Normally the story would end here, but the moment he finished (taking the time to “touch up” the work with neck-arms and a pigtail) he then took the sketch and ran off. Not knowing what was going on (and hoping to get my notebook back), I followed only to see that he had sought out his wife with cries of “Honey, honey, look what I drew!”
The reply? “That’s very nice, Raymond.”
Yes, very nice indeed.
As you will find on his Wikipedia page, Bruininks has been working with the University of Minnesota since 1968 and was named the 15th president of the system in 2002. In May 2010 he made his intentions clear that he would be stepping down as president, which led the creation of a search committee that eventually selected president-designate Eric Kaler of New York. So with that said, it must be made clear that of everyone I have approached asking for a drawing, my confrontation with President Bruininks had to of been not only the least fruitful (he drew an amoeba and labeled it “Bob’s Horse”) but also the most awkward.
I found myself in the Twin Cities campus in the McNamara center on February 10, 2011, for a luncheon with the Board of Regents to discuss the state of the university financially, the direction it would be moving down the road, how students could work with the administration, etc., and happened to run into the president. While I have seen him at several functions, my personal interaction with him has been light to say the least; even so, my few interactions with him have been nice to say the least. So I did not think this would be that big of a deal (it certainly had not been so with other folks), but after making the pitch all the president could do was stare at me.
“I’m sorry, what did you say?” He asked.
I repeated myself, trying to maintain my confidence; this is after all a serious business.

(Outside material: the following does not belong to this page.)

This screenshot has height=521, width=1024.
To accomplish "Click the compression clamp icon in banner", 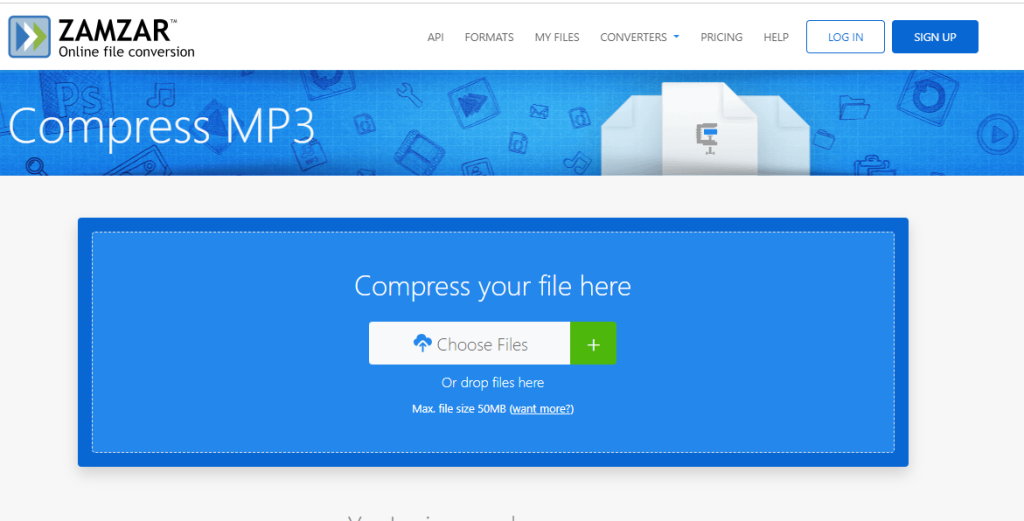I will pos(708,137).
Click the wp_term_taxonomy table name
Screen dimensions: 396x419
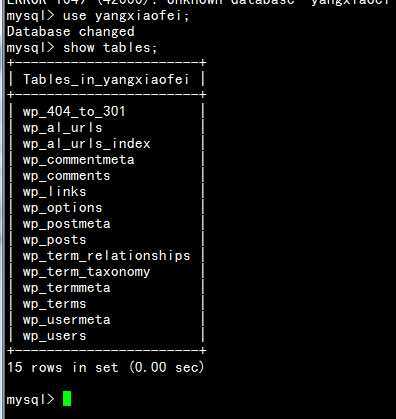click(86, 272)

“I guess I can do that,” Bruininks says, taking the pen and paper from my hand and using a nearby table for a flat writing surface. Compared to those who use a single, solid line to create an outline, I see that he uses the pen to scratch a half-inch long head followed by a peanut body, which is then given legs and a tail (?). Out of the desire to be polite I try to bite my tongue – this is the worst thing I have ever seen; absolutely no effort – and can feel my tongue shed blood when declares, “It’s not much, but I’ll call it ‘Bob’s Horse.'”
He then signs it and hands it to me.
I die a little bit inside.
This is not a giraffe.
Jennifer McCreight is an atheist and feminist blogger who writes over at BlagHag.com and someone I had the pleasure of meeting when she visited the University of Minnesota-Morris on March 23, 2011. As part of a small lecture tour she was doing across the state during her spring spring she came to the campus to speak about “God’s Lady Problem: Breaking Up with Supernatural Beings,” which was both edgy and controversial. And how it could it not be – she equated one’s relationship to God with that of an abusive relationship according to the established and accepted signs of such a relationship? Though the turnout was about 30-40, I counted only about one walkout.
She is perhaps most known as the main organizer behind Boobquake (4/26/10), a “humorous exercise in scientific and skeptical thinking” seeking to disprove the claims of Iranian Islamic scholar Kazem Seddiqi‘s who believes that “women who do not dress modestly lead young men astray, corrupt their chastity and spread adultery in society, which increases earthquakes.” Needless to say the results were pretty straightforward: boobs do not cause earthquakes. Who would have thought?
Also, for someone with both activist/scientific success and a popular blog under her belt she is surprisingly apt at drawing giraffes.